Planting for Posterity

As you may have heard, we’ve been having quite the kerfuffle in these parts about trees. The short story: that big corporation that owns a big local winery has been playing fast and loose with our native oak trees.

Freshly harvested olives
Freshly harvested olives

In contrast to that, I thought I’d offer up some good news about trees and agriculture. Some news about Kiler Ridge Olive Farm, a local olive oil producer that’s taking the long view, the sustainable approach.

I wrote about Kiler Ridge for my Local Flavors column in the (San Luis Obispo County) Tribune’s Ticket. That column is based around food, so I only delved briefly into the owners’ sustainable approach to farming.

When Gregg Bone and Audrey Burnham found their 58-acre Paso Robles property in 2004, it was an abandoned almond orchard. Granted, this land was probably home to several hundred oaks at one time, but at this point, the almond trees were either dead or dying. The couple contracted a local company to remove the trees to be repurposed for charcoal and/or firewood. Then they set about planting 2,700 olive trees.

Arguably, olives are as well suited to our climate as oak trees. As Bone explained, once they’re established, olive trees use less water than we get in a typical year of rainfall. Hard to say these days what typical is, given our ongoing drought, but olives are still a low water user in comparison to other crops. Bone estimated that they need about five inches of rainfall/year to stay alive, seven to barely produce fruit, and 12-17 inches to produce a commercially viable crop of fruit. Last season, Paso Robles got an average of 13.33 inches of rain, still within necessary parameters for commercial production.

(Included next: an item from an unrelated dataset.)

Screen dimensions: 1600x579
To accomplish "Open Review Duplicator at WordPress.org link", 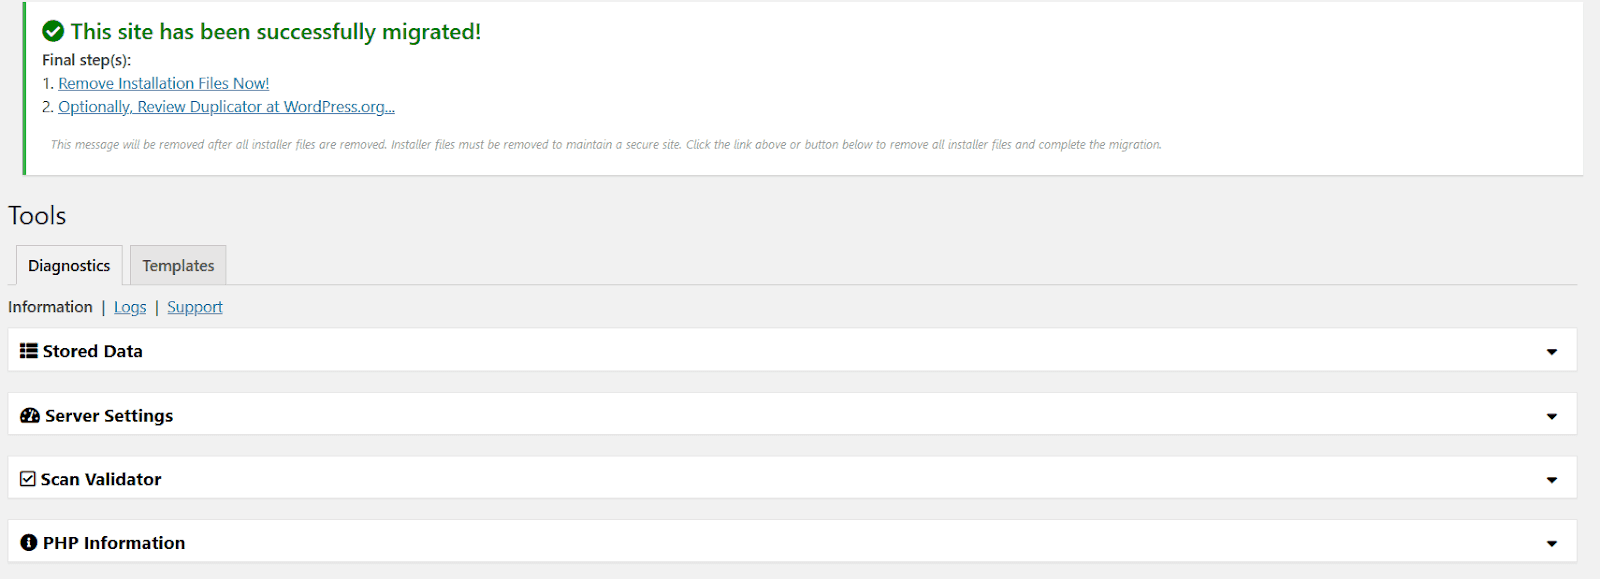I will tap(226, 107).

The Kiler Ridge trees were planted with a drip irrigation line to get them established, but they’re watered only during the hottest of summer days. The drip system delivers water precisely to the trees, so there’s no waste. Any applied fertilizer is in the form of a water soluble solution delivered through the drip – again, no waste.

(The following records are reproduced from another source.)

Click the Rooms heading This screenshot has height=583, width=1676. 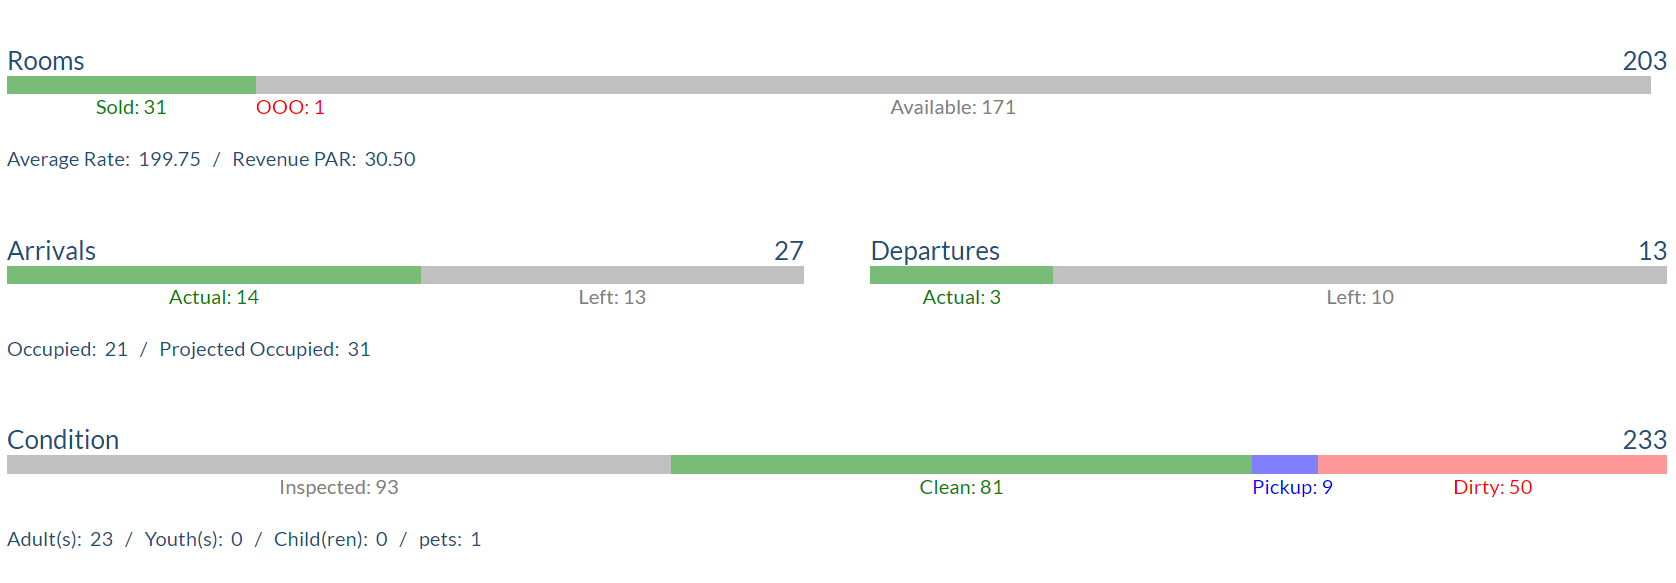click(46, 61)
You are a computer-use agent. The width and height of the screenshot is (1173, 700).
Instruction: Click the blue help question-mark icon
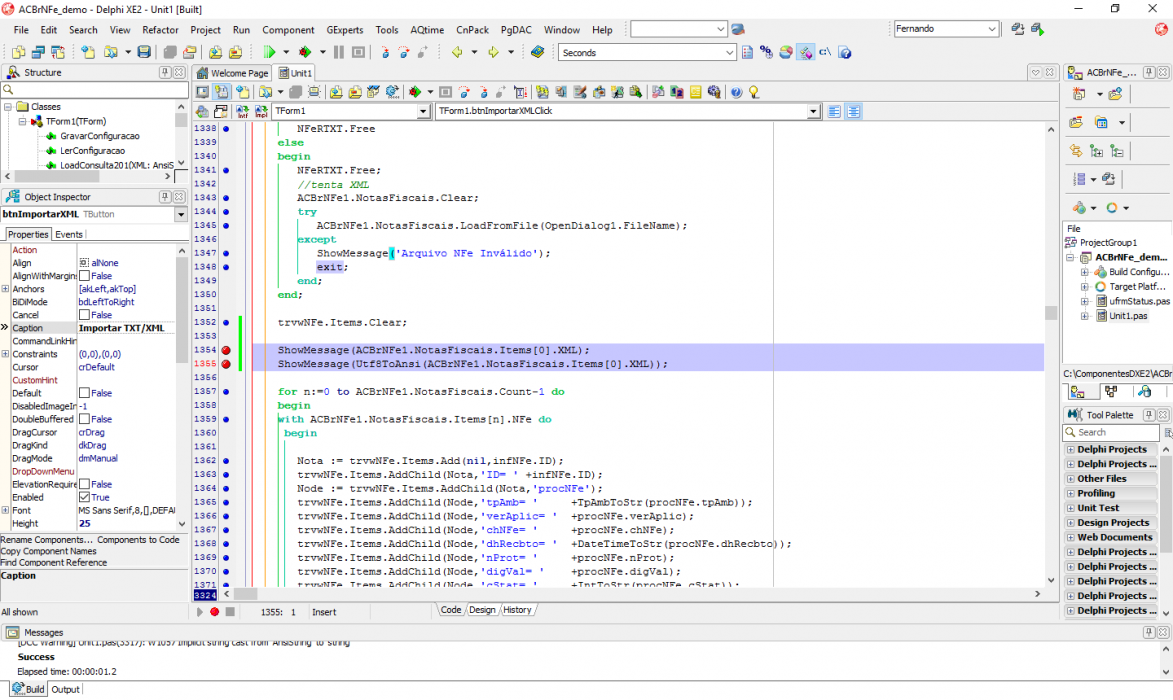pyautogui.click(x=736, y=92)
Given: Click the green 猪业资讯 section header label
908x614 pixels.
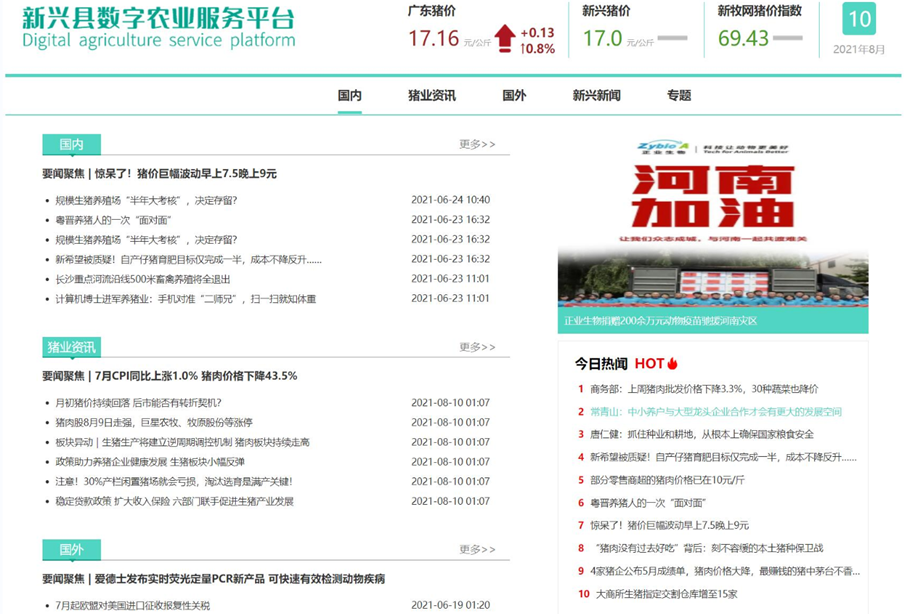Looking at the screenshot, I should pos(71,347).
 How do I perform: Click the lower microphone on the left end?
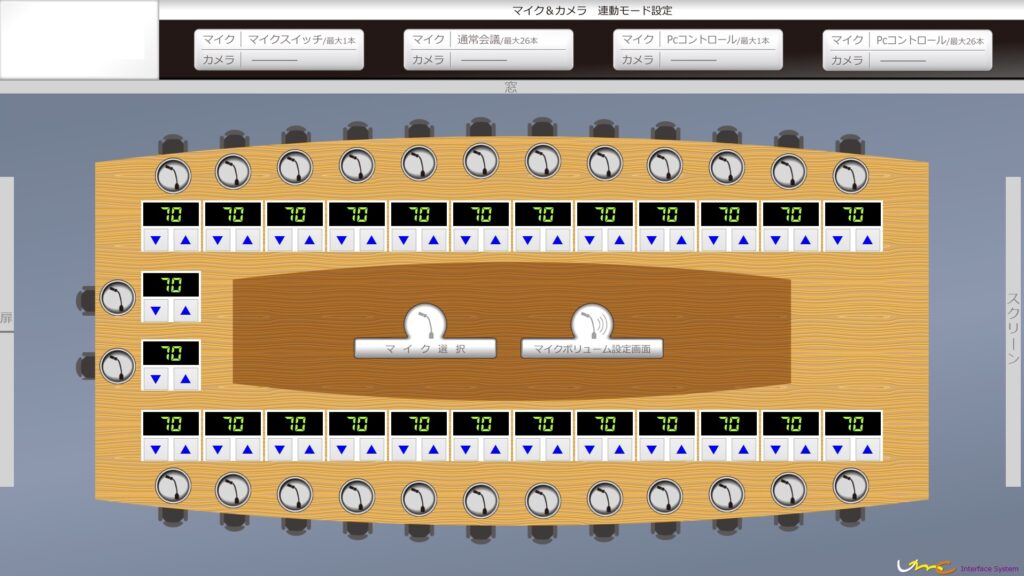coord(118,365)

Another method of fertilizing utilizes the pomace — the solids leftover after the oil is pressed out of the olives. After milling their extra virgin estate olive oils, Bone and Burnham put all the pomace into “Palazzo Vermi.” Yes, that does translate to “Worm Palace.” It’s a dedicated structure on the property where the regal worms can do their thing.

The worms break down the pomace into worm castings. Yes, that is a glorified name for worm poop, but it’s just about the best darn fertilizer you can find. In this case, the worms converted the high tannic acid in the pomace into nitrogen. Better yet, they’ve turned it into nitrites, which is a form of nitrogen that’s easily accessible to plants.

That now broken-down pomace is put onto the ground under the olive trees. Essentially, almost all the nutrients that were removed from the olives are returned back to where the olive trees can reuse them. Full circle, and again, very little waste.

Bone noted the pomace also has the added benefit of acting as a natural herbicide that suppresses weed growth. Fewer weeds mean the olive trees have less competition for water and nutrients.

The real beauty of all this management is that once the trees are established, returning the pomace is really the only thing you would need to do to the soil. Given average rainfall, you’ve created a system of closed inputs – nothing external is being added to the operation. It’s one of the ultimate goals of sustainability.

As I mused in my original column, why would Bone and Burnham go to all this trouble? Sure, in the short term it makes for better tasting olive oil. But they’re also thinking about the long term … the very long term.

“Olive trees can live for 3000 years,” Bone said. “So you better think about that when you’re planting them.”